I have a dream today!
I have a dream that one day, down in Alabama, with its vicious racists, with its governor having his lips dripping with the words of “interposition” and “nullification” one day right there in Alabama little black boys and black girls will be able to join hands with little white boys and white girls as sisters and brothers.
I have a dream today!
I have a dream that one day every valley shall be exalted, and every hill and mountain shall be made low, the rough places will be made plain, and the crooked places will be made straight; “and the glory of the Lord shall be revealed and all flesh shall see it together.”
This is our hope, and this is the faith that I go back to the South with.
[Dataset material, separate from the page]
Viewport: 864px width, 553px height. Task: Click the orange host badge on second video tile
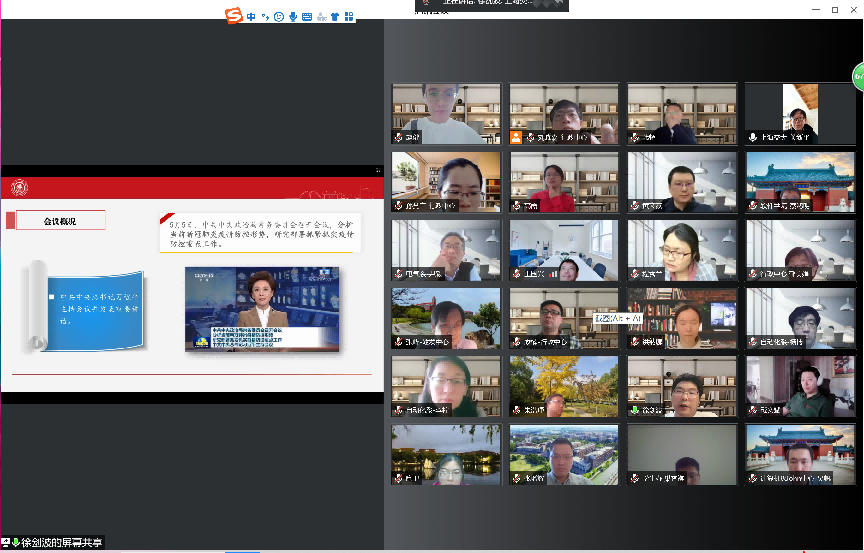click(516, 137)
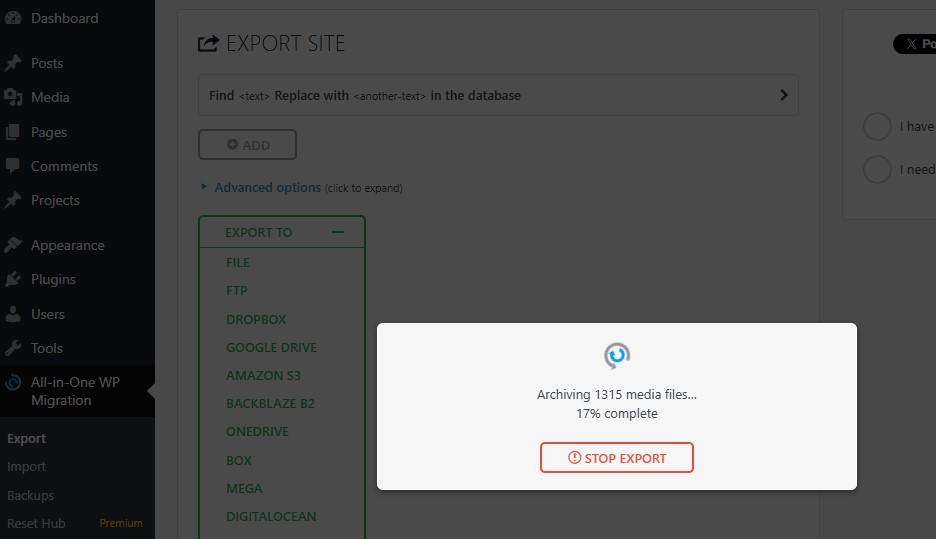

With this faith, we will be able to hew out of the mountain of despair a stone of hope. With this faith, we will be able to transform the jangling discords of our nation into a beautiful symphony of brotherhood. With this faith, we will be able to work together, to pray together, to struggle together, to go to jail together, to stand up for freedom together, knowing that we will be free one day.
And this will be the day this will be the day when all of God’s children will be able to sing with new meaning:
My country ‘tis of thee, sweet land of liberty, of thee I sing. Land where my fathers died, land of the Pilgrim’s pride, From every mountainside, let freedom ring!
And if America is to be a great nation, this must become true.
And so let freedom ring from the prodigious hilltops of New Hampshire.
Let freedom ring from the mighty mountains of New York.
Let freedom ring from the heightening Alleghenies of Pennsylvania.
Let freedom ring from the snow-capped Rockies of Colorado.
Let freedom ring from the curvaceous slopes of California.
But not only that:
Let freedom ring from Stone Mountain of Georgia.
Let freedom ring from Lookout Mountain of Tennessee.
Let freedom ring from every hill and molehill of Mississippi.
From every mountainside, let freedom ring.
And when this happens, and when we allow freedom ring, when we let it ring from every village and every hamlet, from every state and every city, we will be able to speed up that day when all of God’s children, black men and white men, Jews and Gentiles, Protestants and Catholics, will be able to join hands and sing in the words of the old Negro spiritual:
Free at last! Free at last!
Thank God Almighty, we are free at last!